▶

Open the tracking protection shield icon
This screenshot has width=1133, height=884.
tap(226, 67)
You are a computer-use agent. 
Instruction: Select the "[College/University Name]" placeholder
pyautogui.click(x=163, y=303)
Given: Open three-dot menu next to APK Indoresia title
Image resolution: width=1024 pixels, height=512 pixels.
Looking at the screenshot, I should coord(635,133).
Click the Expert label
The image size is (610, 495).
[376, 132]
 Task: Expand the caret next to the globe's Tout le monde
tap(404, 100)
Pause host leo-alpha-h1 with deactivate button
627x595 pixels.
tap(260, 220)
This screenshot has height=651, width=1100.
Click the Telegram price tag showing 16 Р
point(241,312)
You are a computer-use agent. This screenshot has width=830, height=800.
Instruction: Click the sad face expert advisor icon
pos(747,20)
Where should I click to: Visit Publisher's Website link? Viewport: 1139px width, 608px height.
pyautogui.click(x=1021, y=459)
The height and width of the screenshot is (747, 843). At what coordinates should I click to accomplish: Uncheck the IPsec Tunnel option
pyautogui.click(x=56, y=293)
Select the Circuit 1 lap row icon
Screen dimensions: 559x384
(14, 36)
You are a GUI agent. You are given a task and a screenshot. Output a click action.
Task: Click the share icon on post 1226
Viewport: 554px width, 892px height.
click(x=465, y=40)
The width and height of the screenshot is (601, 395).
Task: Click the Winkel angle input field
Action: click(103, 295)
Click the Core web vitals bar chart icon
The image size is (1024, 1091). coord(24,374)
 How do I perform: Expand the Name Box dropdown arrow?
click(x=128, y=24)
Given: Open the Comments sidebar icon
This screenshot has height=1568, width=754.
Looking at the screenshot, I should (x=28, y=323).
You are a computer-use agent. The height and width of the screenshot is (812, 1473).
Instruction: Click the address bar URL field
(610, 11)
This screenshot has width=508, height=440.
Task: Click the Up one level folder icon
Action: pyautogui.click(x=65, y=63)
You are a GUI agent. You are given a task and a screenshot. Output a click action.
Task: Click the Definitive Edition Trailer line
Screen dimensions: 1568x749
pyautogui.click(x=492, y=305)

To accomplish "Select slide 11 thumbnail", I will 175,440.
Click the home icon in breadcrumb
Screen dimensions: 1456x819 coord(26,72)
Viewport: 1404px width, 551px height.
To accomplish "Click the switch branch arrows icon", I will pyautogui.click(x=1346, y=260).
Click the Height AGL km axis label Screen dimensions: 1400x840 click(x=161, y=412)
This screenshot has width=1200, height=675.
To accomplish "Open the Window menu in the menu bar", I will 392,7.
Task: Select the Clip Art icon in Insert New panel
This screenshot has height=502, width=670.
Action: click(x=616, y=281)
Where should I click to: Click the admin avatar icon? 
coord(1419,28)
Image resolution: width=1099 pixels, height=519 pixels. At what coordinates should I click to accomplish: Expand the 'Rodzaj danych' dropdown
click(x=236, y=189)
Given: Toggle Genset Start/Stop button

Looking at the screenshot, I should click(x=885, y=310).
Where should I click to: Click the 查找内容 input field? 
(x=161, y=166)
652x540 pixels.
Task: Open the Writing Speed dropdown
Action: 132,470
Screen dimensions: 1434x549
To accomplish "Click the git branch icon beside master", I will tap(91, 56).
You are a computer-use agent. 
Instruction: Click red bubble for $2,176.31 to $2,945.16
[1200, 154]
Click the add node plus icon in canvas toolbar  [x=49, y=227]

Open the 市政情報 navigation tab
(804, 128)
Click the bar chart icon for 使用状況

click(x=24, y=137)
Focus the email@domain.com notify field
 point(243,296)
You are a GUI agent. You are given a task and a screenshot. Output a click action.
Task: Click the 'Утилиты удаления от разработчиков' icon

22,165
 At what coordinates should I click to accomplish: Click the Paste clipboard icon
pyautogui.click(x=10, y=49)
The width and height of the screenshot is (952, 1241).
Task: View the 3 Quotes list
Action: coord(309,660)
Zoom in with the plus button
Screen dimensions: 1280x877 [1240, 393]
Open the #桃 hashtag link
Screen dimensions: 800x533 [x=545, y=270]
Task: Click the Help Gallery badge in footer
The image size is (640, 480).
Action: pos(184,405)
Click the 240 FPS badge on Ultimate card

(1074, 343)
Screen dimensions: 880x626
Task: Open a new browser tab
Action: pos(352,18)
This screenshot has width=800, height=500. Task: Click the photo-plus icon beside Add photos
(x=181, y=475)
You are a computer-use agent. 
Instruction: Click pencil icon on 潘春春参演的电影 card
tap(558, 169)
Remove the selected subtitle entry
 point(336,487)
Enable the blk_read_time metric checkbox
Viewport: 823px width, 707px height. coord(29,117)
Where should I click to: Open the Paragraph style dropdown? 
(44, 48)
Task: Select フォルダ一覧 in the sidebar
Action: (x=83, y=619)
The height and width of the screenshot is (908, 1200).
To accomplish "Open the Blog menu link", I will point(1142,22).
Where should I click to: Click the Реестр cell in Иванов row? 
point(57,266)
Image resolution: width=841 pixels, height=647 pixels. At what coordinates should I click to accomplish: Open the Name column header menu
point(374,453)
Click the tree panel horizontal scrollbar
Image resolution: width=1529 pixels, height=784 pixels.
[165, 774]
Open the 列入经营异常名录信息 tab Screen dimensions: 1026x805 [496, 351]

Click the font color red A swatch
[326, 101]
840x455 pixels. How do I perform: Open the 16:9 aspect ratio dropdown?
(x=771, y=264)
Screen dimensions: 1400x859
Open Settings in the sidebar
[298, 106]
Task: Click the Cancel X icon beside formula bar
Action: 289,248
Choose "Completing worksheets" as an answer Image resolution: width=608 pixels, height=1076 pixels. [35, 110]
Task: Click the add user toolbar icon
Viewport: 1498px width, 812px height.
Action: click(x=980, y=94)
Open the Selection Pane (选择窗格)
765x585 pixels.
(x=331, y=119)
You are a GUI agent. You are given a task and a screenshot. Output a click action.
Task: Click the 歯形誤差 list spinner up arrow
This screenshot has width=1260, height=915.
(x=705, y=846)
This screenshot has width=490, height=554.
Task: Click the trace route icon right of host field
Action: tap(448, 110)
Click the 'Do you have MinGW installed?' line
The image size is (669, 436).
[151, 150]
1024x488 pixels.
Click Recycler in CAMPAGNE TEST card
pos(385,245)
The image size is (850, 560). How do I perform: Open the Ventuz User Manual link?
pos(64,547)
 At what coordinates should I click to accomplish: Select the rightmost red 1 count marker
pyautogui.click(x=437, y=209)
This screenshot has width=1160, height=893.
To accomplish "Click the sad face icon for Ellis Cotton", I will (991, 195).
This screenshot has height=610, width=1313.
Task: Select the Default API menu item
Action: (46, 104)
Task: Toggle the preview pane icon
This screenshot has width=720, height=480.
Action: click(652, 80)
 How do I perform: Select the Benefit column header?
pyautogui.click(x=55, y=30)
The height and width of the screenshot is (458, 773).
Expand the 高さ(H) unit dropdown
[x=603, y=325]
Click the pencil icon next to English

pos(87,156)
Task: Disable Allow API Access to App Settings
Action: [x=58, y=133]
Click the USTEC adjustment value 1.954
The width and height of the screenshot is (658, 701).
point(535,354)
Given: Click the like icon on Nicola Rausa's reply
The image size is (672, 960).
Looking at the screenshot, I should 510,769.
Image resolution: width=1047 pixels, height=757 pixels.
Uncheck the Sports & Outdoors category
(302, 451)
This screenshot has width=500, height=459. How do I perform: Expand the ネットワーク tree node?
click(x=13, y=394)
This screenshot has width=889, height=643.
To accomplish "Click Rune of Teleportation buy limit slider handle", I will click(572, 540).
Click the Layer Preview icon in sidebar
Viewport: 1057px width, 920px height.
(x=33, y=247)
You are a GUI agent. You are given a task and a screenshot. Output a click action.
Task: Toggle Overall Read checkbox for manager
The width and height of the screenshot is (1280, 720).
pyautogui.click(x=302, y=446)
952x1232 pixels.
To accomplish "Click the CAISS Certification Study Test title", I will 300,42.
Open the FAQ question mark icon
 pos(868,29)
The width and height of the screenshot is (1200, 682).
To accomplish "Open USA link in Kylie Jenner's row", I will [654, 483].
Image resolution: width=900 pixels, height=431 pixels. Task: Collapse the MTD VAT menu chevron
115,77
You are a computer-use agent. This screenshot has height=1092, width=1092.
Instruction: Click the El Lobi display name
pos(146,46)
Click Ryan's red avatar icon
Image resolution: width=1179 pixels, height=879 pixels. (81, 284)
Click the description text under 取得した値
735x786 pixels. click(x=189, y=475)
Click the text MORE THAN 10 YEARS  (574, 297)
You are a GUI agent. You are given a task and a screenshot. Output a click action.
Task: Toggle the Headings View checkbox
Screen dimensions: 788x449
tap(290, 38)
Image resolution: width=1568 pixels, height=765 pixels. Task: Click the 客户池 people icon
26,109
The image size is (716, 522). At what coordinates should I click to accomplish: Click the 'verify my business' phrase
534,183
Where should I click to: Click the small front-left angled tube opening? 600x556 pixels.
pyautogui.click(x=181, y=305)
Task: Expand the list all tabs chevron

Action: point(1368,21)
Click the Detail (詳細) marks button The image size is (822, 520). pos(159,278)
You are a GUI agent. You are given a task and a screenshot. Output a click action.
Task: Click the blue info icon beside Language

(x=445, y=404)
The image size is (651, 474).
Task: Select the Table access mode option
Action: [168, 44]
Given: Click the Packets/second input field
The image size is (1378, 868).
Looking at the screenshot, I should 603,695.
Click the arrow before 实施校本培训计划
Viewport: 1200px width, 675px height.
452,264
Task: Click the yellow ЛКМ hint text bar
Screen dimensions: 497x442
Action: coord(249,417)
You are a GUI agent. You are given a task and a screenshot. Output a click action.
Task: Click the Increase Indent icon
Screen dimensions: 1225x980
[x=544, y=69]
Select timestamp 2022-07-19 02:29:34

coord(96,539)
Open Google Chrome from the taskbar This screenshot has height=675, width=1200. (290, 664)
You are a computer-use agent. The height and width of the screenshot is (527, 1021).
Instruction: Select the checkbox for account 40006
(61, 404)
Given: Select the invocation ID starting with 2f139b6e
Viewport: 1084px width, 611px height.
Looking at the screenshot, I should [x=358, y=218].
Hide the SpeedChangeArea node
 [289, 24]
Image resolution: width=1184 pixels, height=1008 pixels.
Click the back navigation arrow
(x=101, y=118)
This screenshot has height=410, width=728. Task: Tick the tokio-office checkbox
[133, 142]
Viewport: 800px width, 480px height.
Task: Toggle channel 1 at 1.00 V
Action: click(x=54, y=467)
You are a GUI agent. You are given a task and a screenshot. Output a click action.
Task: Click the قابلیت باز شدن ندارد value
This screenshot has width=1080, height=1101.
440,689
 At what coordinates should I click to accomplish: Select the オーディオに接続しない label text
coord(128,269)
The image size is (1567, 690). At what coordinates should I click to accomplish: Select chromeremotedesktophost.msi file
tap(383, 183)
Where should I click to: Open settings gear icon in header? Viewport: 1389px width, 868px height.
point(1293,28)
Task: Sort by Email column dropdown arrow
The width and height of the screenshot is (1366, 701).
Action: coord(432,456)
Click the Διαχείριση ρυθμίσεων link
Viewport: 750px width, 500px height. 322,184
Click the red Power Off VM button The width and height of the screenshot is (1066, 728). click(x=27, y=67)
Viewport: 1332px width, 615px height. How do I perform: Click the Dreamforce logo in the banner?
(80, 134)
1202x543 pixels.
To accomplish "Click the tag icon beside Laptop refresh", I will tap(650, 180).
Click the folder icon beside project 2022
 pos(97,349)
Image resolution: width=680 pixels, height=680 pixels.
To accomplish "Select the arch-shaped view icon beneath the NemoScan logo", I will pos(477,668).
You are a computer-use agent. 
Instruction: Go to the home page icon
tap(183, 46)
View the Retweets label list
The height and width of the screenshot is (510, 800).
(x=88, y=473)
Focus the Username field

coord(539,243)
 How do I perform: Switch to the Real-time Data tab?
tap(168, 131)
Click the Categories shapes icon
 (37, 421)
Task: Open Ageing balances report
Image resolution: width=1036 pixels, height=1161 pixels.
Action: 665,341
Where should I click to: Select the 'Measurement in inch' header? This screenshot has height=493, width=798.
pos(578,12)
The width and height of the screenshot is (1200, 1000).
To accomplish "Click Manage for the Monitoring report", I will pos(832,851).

◀

Work order: Only one part of the material above is to be transcribed, namely the lines starting with the line that has "Image resolution: width=680" and going on through the line that has "Task: Open Ageing balances report", exactly as they stand.

Output for this task:
Image resolution: width=680 pixels, height=680 pixels.
To accomplish "Select the arch-shaped view icon beneath the NemoScan logo", I will pos(477,668).
You are a computer-use agent. 
Instruction: Go to the home page icon
tap(183, 46)
View the Retweets label list
The height and width of the screenshot is (510, 800).
(x=88, y=473)
Focus the Username field

coord(539,243)
 How do I perform: Switch to the Real-time Data tab?
tap(168, 131)
Click the Categories shapes icon
 (37, 421)
Task: Open Ageing balances report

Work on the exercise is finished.